Its San Francisco headquarters features a roof planted with native grasses
for eco-friendly insulation and offers baby-friendly quiet rooms for nursing
mothers and health insurance to the partners of its gay staff. By most
standards, Gap Inc would seem to be a model progressive corporation.
Yet Gap's neat blue and white logo and innocuously cheery posters happy
smiling people urging "Everyone Into Cords! Everyone Into Khakis!" have
recently become the target of an astonishingly broad alliance of agitators,
who get more agitated every day.
The khaki-and-denim wearing classes worldwide first woke up to Gap's growing
pariah status last November when their televisions showed demonstrators in
Seattle for the World Trade Organisation talks setting fire to a pair of Gap
cotton trousers outside a Gap store.
Their posters suggested this was no ordinary customer complaint about
crooked seams: "GAP Greedy Awful Practices". "Gap equals Crap". "Gap just
can't get enough . . . money" sang the protesters, to the tune of the song
used on Gap's ad campaign.
The "pants on fire" incident wasn't the first time that Gap shops had been
targeted for direct action, but it marked a violent acceleration in anti-Gap
campaigning.
GAP Inc - and 17 other prominent clothing retailers - was accused of
operating "a racketeering conspiracy" in the federal court in January 1998
by a coalition of US garment unions and the advocacy group Global Exchange.

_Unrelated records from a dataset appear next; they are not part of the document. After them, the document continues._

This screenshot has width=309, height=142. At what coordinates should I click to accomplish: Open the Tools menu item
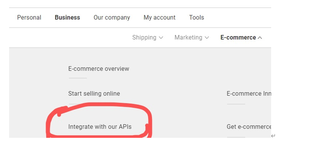197,17
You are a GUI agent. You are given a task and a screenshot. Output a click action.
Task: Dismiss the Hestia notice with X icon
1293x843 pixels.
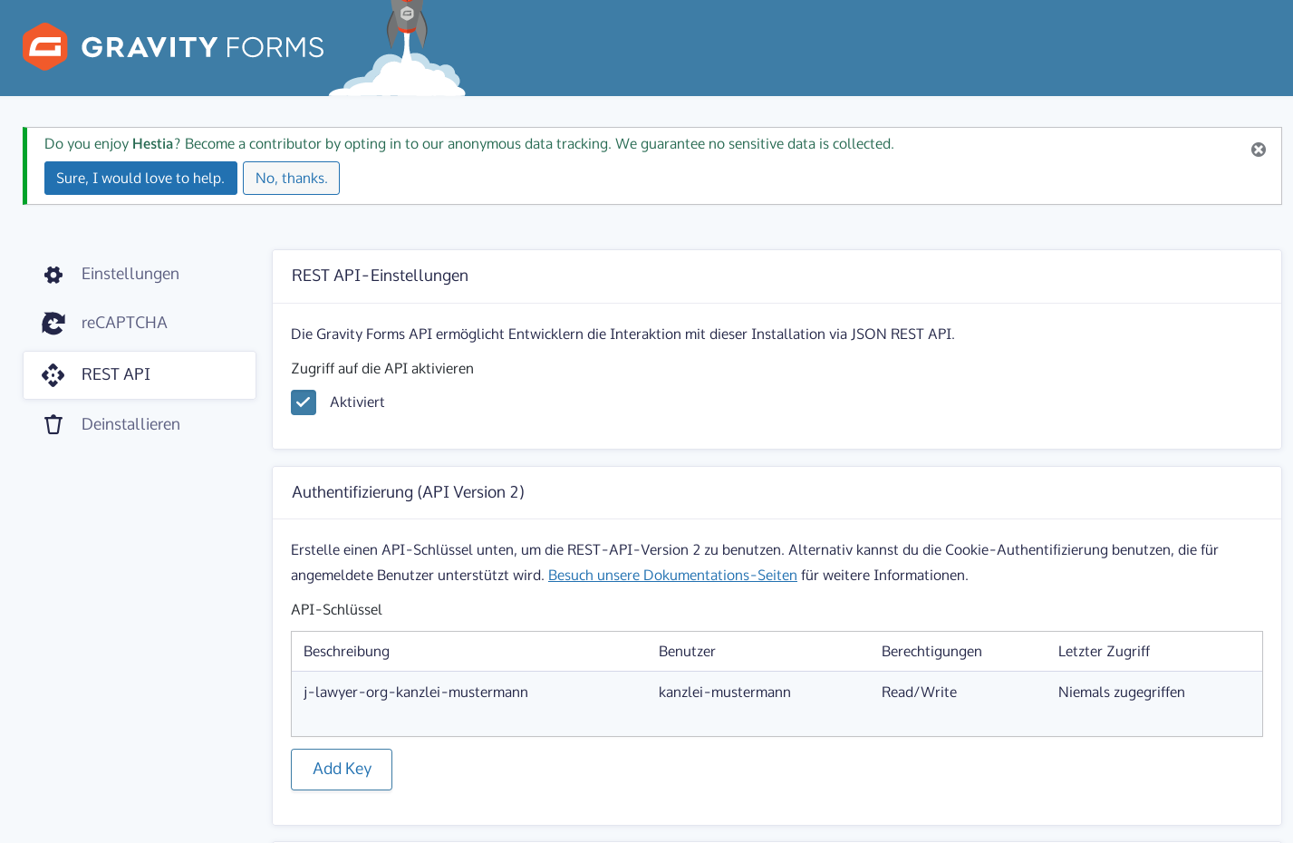coord(1258,150)
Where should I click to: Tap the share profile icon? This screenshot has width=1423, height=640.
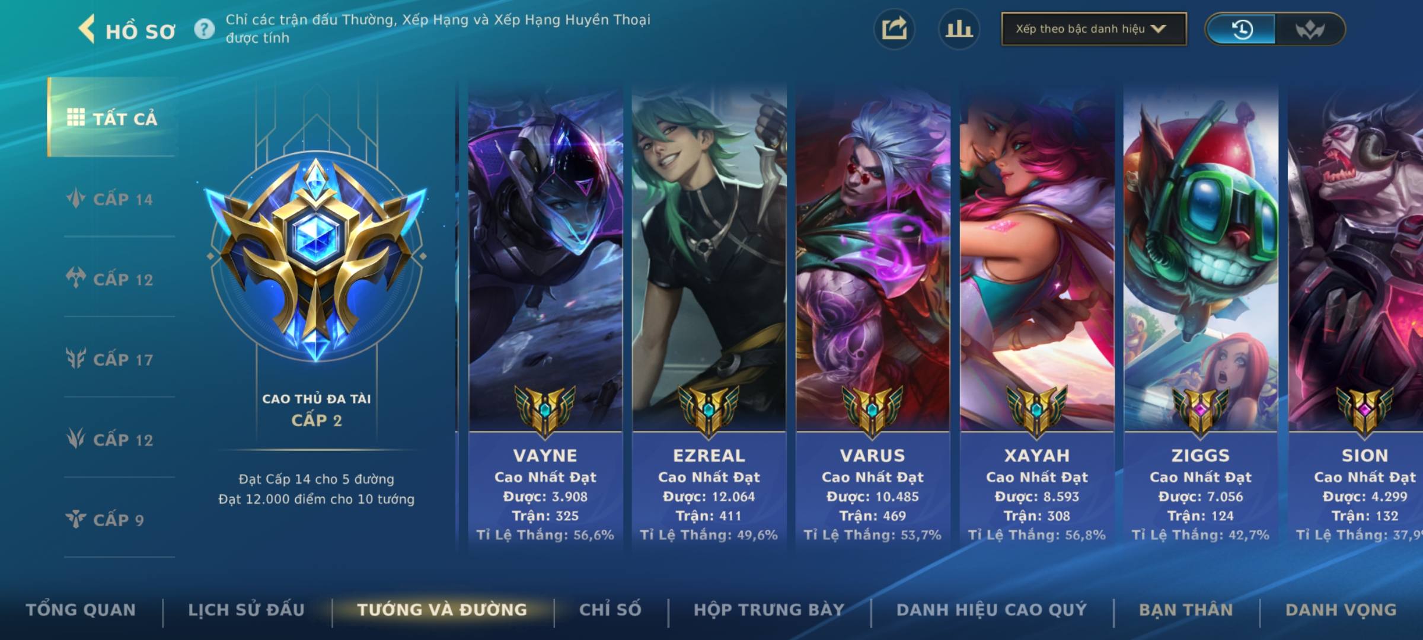(x=894, y=29)
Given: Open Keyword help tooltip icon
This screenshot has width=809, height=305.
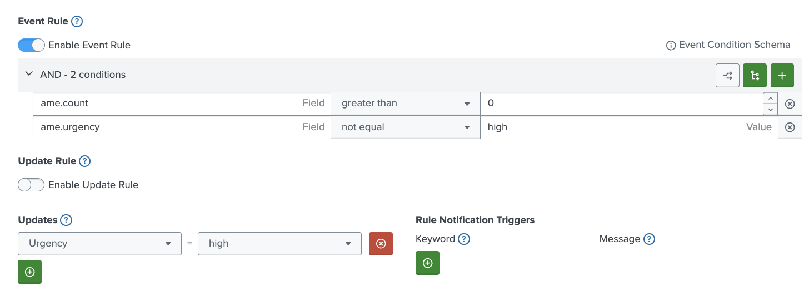Looking at the screenshot, I should pyautogui.click(x=464, y=239).
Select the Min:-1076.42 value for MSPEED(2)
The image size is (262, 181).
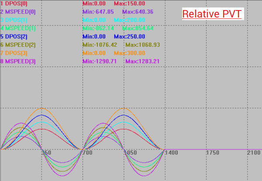coord(100,45)
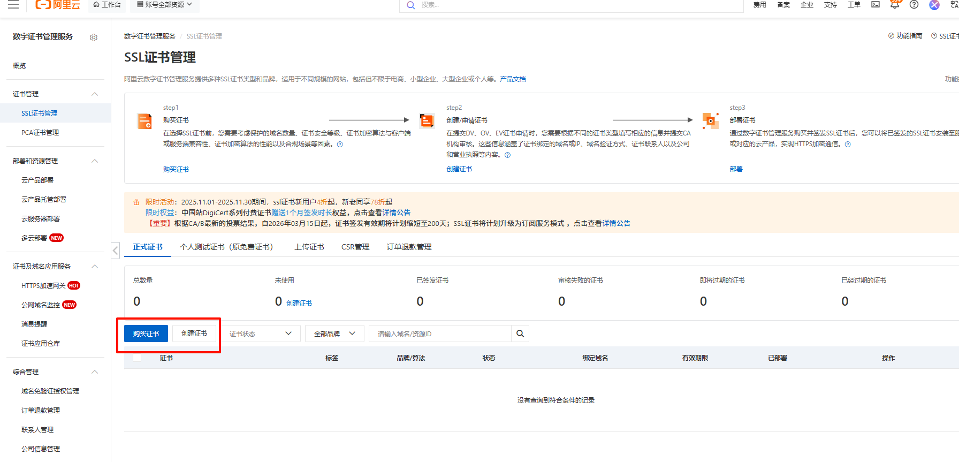This screenshot has height=462, width=959.
Task: Click the search magnifier button for domain
Action: click(520, 334)
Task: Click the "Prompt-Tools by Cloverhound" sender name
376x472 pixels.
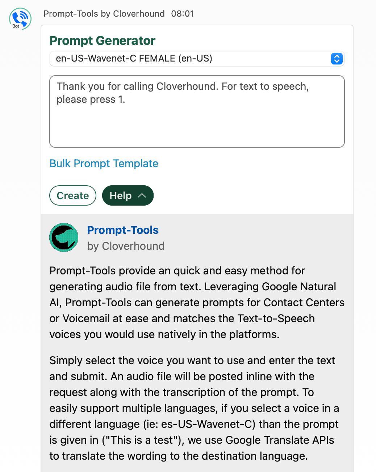Action: click(104, 14)
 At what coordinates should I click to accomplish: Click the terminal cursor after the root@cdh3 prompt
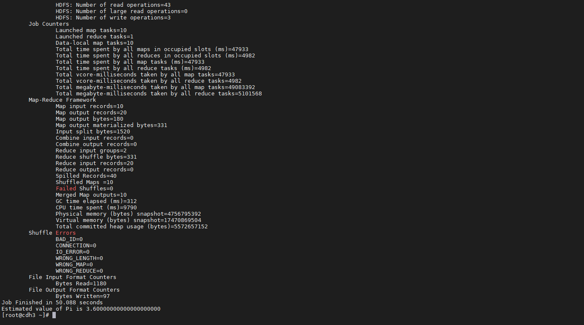pos(54,315)
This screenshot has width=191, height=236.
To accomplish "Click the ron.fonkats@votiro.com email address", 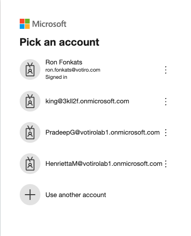I will click(x=73, y=70).
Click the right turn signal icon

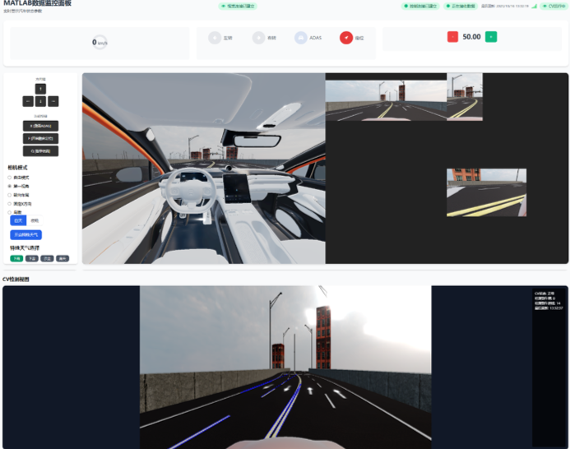click(258, 37)
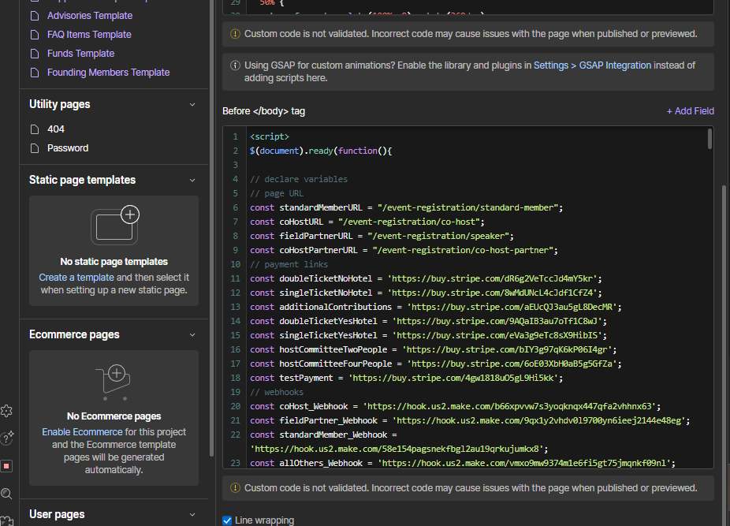Open the Apps flower icon in left rail
The image size is (730, 526).
(7, 411)

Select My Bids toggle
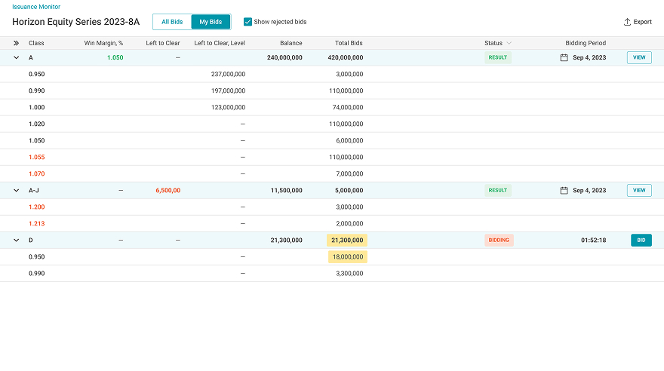[x=211, y=22]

They alleged that the companies were violating human rights legislation by
importing stock from sweatshops in the US dependent territory of Saipan, one
of the Mariana islands in south-east Asia.
Unsurprisingly, the unions prefer to play up the human rights angle,
although their action seems to owe as much to protectionist fear of
competition as to altruism. Unlike goods from other countries, imports from
US territories like Saipan do not have to pay tariffs and their cheap labour
costs make them a serious threat to the mainland US garment industry.
The case is not over, for although several of the retailers have cut a deal
with their tormentors, Gap denies the allegations, claiming that its Vendor
Code of Conduct obliges all its contractors to "treat all workers with
respect and dignity and provide them with a safe and healthy environment".
It has circulated a formal statement on the case, but has refused further
comment.
This silence has prompted its critics to redouble the pressure and find new
allies. They haven't had to look far: as Global Exchange boasts, groups who
are only too pleased to jump on the anti-Gap bandwagon include the San
Francisco Living Wage Coalition, Save the Redwoods/Boycott the Gap Campaign
and something called Wetlands Preserve. In addition, more than 100 labour,
religious and human rights groups have endorsed the cause.
The environmentalists of San Francisco have been particularly enthusiastic:
they have had Gap Inc in their sights for two years, since the company's
founding dynasty, the Fisher family, bought 350 square miles of timberlands
in Mendocino County, the heart of Giant Redwood country, just north of San
Francisco. The area is being used for sustainable logging.
If the Fishers ever imagined that trees would be a better long-term
investment than the global retail trade, they were soon corrected by the
green lobby - who were outraged when the new owners refused to set aside any
lands for conservation.
Since then, the tree-huggers have launched an all-out war, with Gap's
communications staff insisting in vain that the Mendocino Redwood Company
has no affiliation with Gap Inc and is funded through a private investment
firm.
The greens and the no-sweat-shoppers now present a formidable joint anti-Gap
force, whether linking up their internet sites, briefing schoolchildren or
staking out the home of Donald Fisher, Gap chairman with the refrain: "Hey,
Mr. Fisher, you've got a store, what do you want the redwoods for?"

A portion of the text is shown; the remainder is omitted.